**Try it**
Below are some entries. Repeat exactly the lines from the one with "Where should I" through the one with "Given: Check the", and only those.

**Records provided**
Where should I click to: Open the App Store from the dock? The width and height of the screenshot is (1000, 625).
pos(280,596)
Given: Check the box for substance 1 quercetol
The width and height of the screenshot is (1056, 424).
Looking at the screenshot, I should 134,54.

---

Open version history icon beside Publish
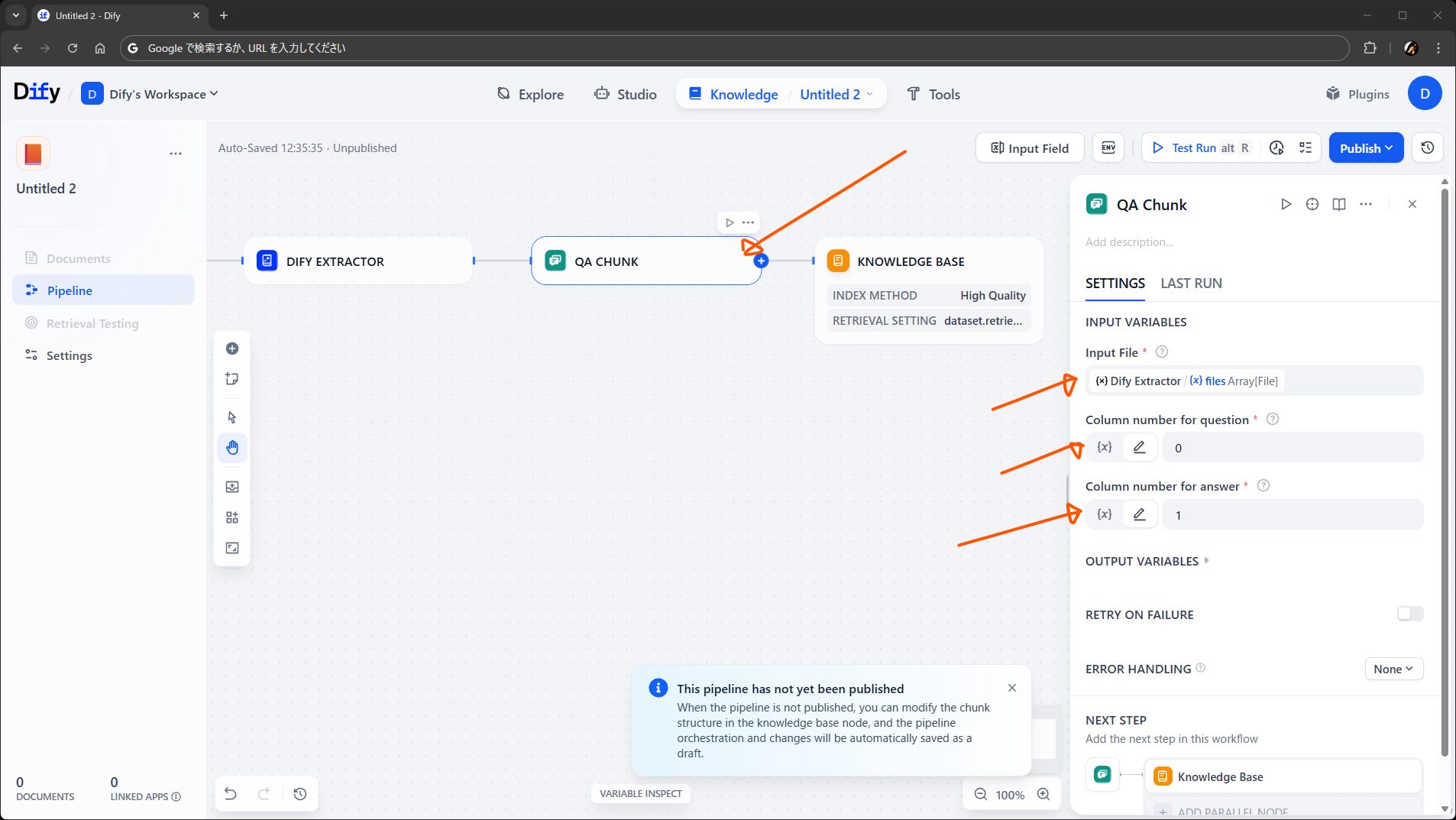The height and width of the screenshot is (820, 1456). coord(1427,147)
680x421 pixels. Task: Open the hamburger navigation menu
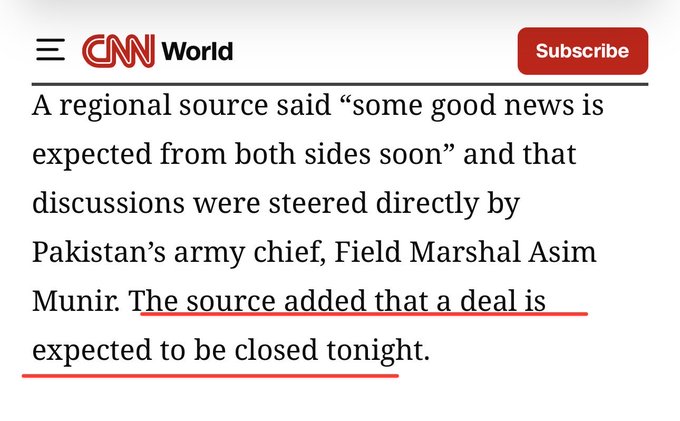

**Written response**
Where should I click to: Open the App Store from the dock? The width and height of the screenshot is (1000, 625).
pos(280,596)
Given: Check the box for substance 1 quercetol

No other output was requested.